Having issues scaling airflow


I’m having issues with scaling airflow over 700 tasks instances, using local executor and MySQL. The PIDs are getting killed with no other message. I am now trying with dask, and all seems to run with no errors. But now the dag runs aren’t being scheduled. It just sits there after being triggered.

I followed this:

I also had to set queues to None on the dag and run scheduler with the -do_pickle option.

Id like to try with dask and LSFCluster.

Help, thoughts?

1 Like

Our team at Astronomer doesn’t have much if any experience w/ DaskExecutor or LSFCluster.

  1. Have you considered using CeleryExecutor with Kubernetes and KEDA? We have a lot of experience scaling that, and the Celery workers scale to zero.

  2. Also Postgres w/ PgBouncer is a much better DB setup vs. MySQL. With Airflow 2.0, the difference may even become more pronounced, as Postgres has some features that the scheduler upgrades will take advantage of.

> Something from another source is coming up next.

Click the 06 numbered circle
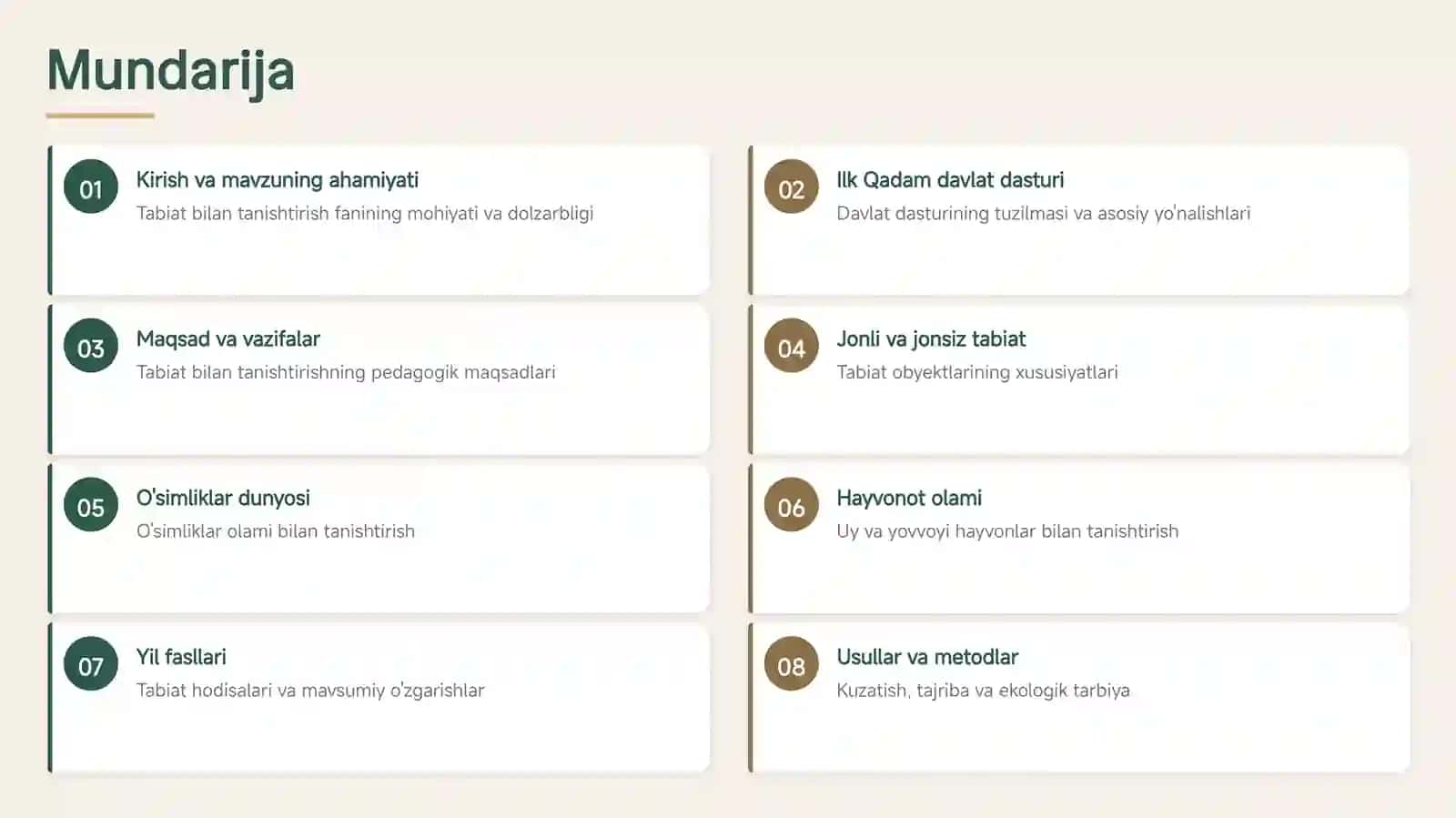 pyautogui.click(x=792, y=505)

Happy to chat about it if you’re interested, feel free to grab a slot on my cal https://calendly.com/ryw/30min


Thanks for the response! Yes, i’d like to give CeleryExecutor a try. Do you have any straight forward documents for setting Celery up?

You can test the Airflow Helm chart locally w CeleryWorkers by following this walkthrough https://github.com/apache/airflow/tree/master/chart#walkthrough-using-kind

We’re very Kubernetes-centric at Astronomer, because we love the autoscaling + stability it provides.

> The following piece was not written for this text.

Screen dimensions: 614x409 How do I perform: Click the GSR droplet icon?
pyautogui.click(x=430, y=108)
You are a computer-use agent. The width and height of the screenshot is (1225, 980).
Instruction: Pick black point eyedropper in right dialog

For production, we recommend Astronomer Certified (https://www.astronomer.io/docs/ac/v1.10.10/get-started/production/) which you can run yourself for free – or use one of our commercially-supported products Astronomer Enterprise (https://www.astronomer.io/docs/enterprise/) or Astronomer Cloud (https://www.astronomer.io/cloud/).

With Celery, how any task instances do you think I can scale to max?

Also, I am not clear on how a messaging queue helps as an executor? Can you elaborate?

Also, does Celery work with Kubernetes (hand and hand)?

Yes we run all our Celery workers on Kubernetes.

If you use KEDA option, the # of Celery workers will autoscale depending on how many tasks are waiting for work. If you’d like, we could jump on a call to demo this to you.

You can also see Daniel talk about Keda here https://youtu.be/YLsGVFB8Pws?t=1688

Maybe we can do a call later today or tomorrow with a cohort of mine.

Hi ryw, I had an urgent meeting come up and i wasn’t able to attend today’s session. Do you have any other time slot today? I apologize.